### Records for this exercise
■ ■ ■ ■
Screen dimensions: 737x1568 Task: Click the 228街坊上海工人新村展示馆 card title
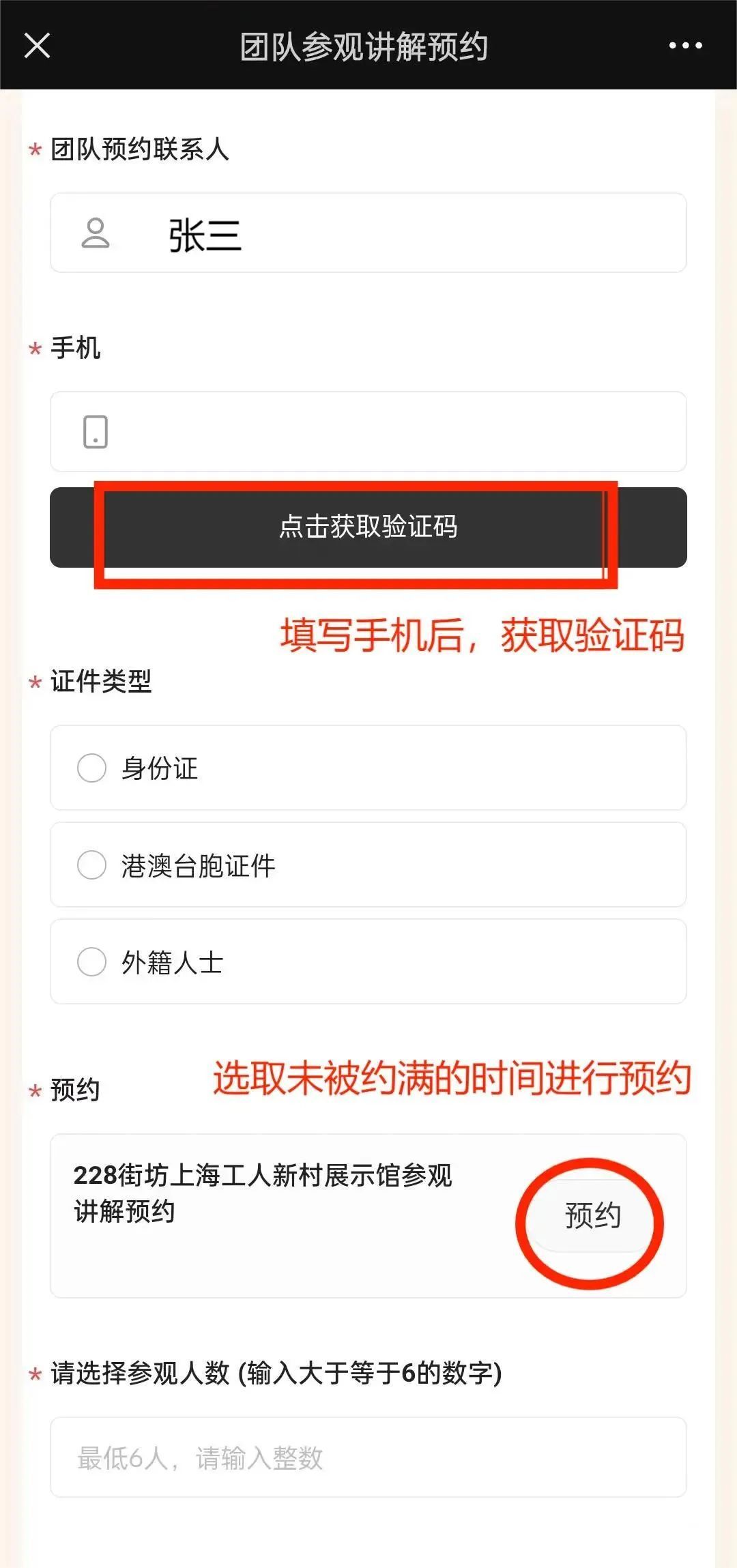click(262, 1193)
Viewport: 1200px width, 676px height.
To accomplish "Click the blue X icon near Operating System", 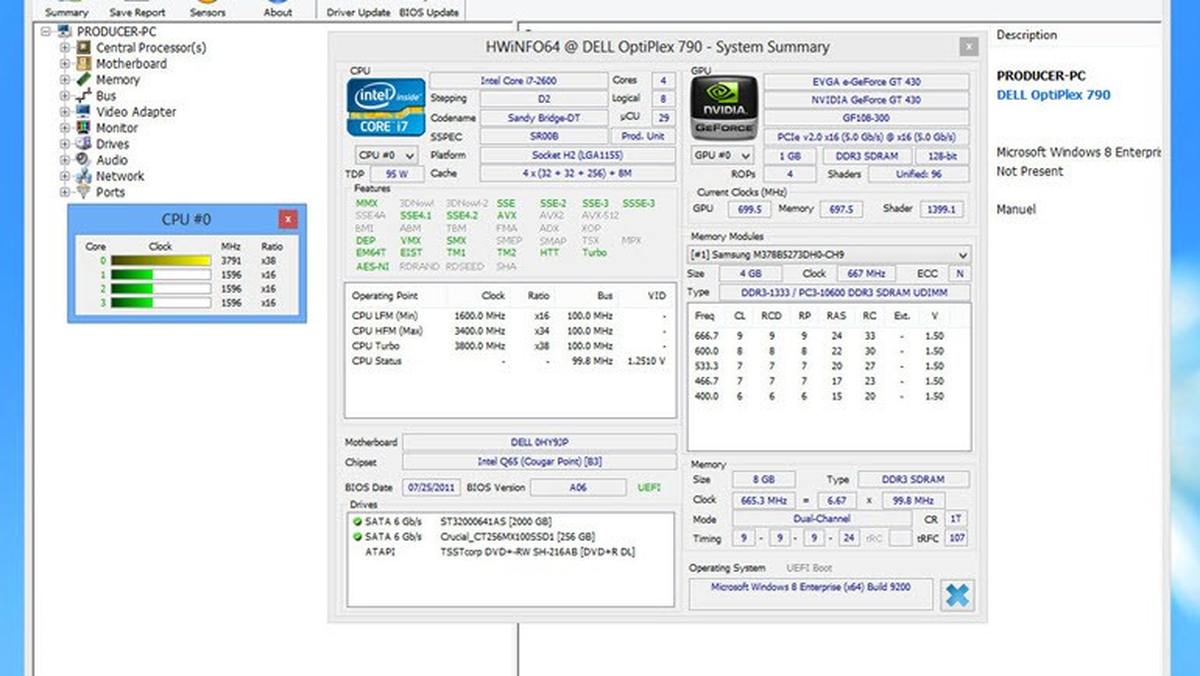I will click(956, 595).
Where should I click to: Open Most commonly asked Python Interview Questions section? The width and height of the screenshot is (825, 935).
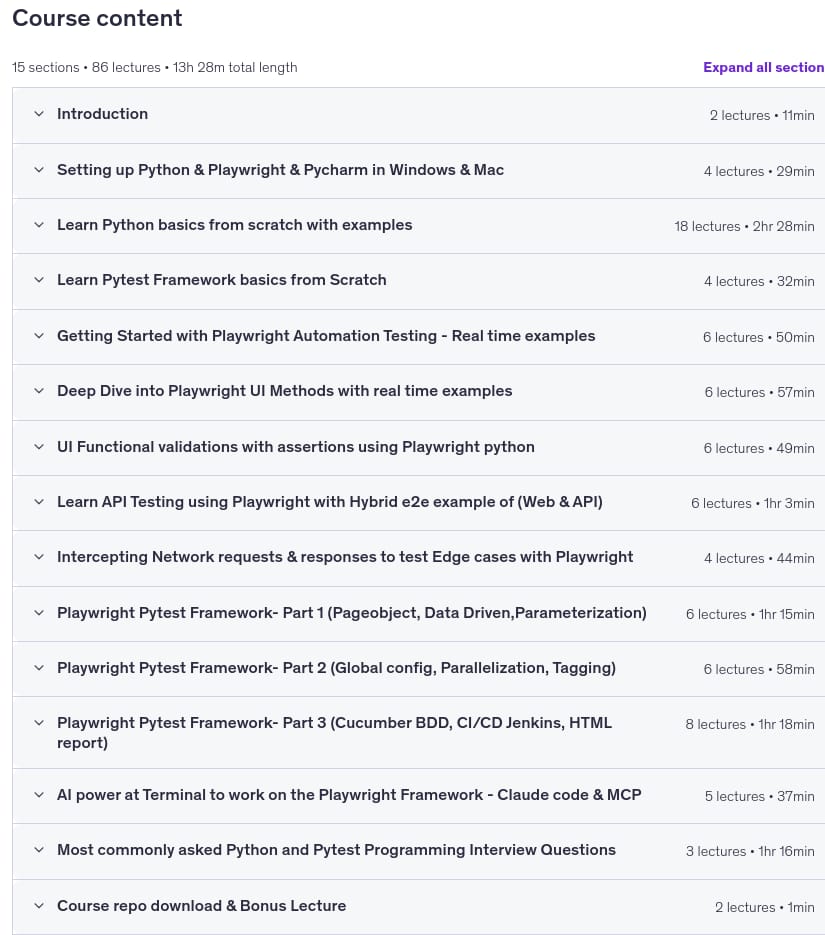coord(336,850)
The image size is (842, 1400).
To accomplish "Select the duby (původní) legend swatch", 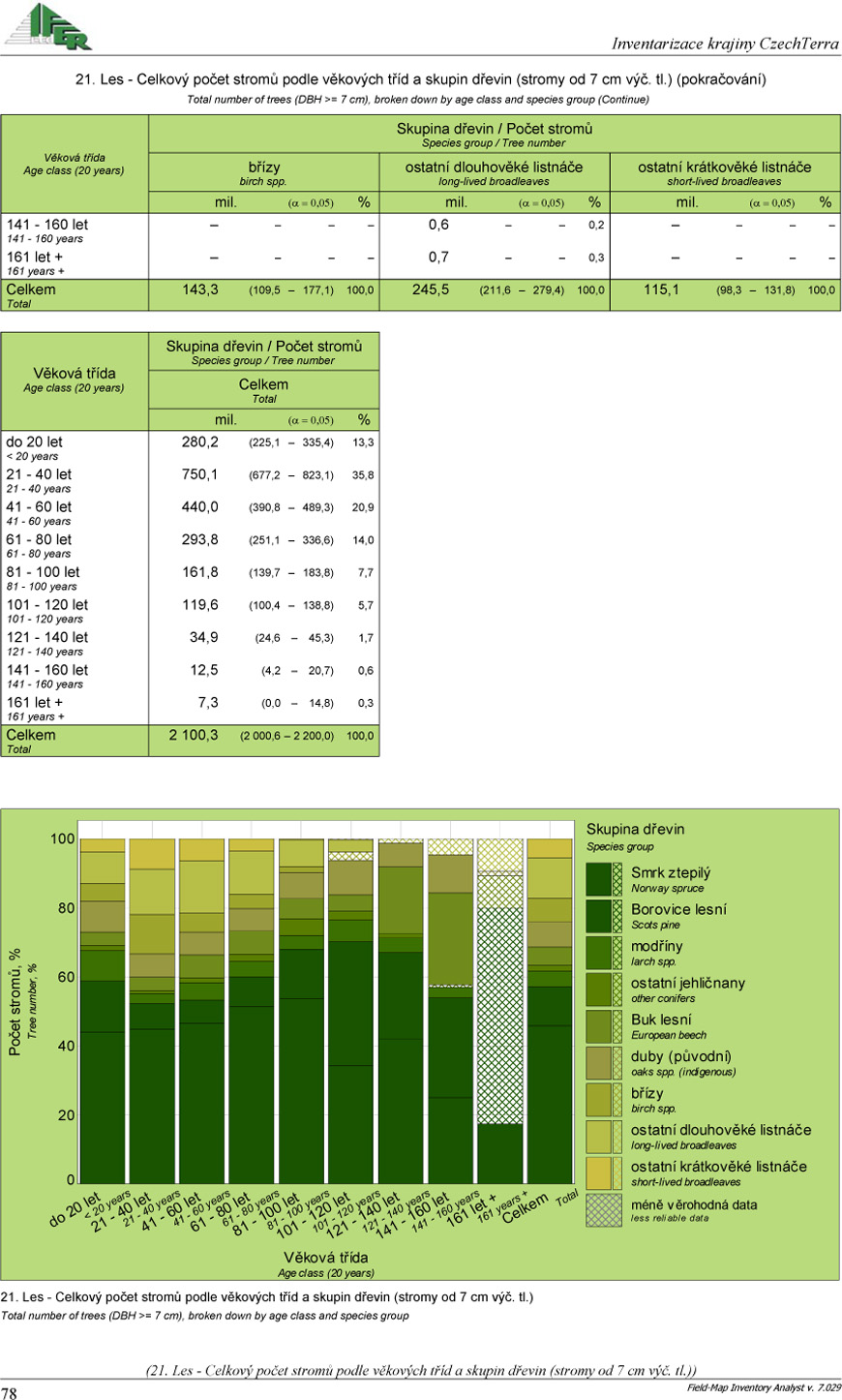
■ ■ ■ ■
### What is needed
All lines between the one that contains "The image size is (842, 1400)." and the end of the records above, both included, are to be returned exactly as they stand, except for pictures, which are omitted.

### Task result
The image size is (842, 1400).
To accomplish "Select the duby (původní) legend swatch", 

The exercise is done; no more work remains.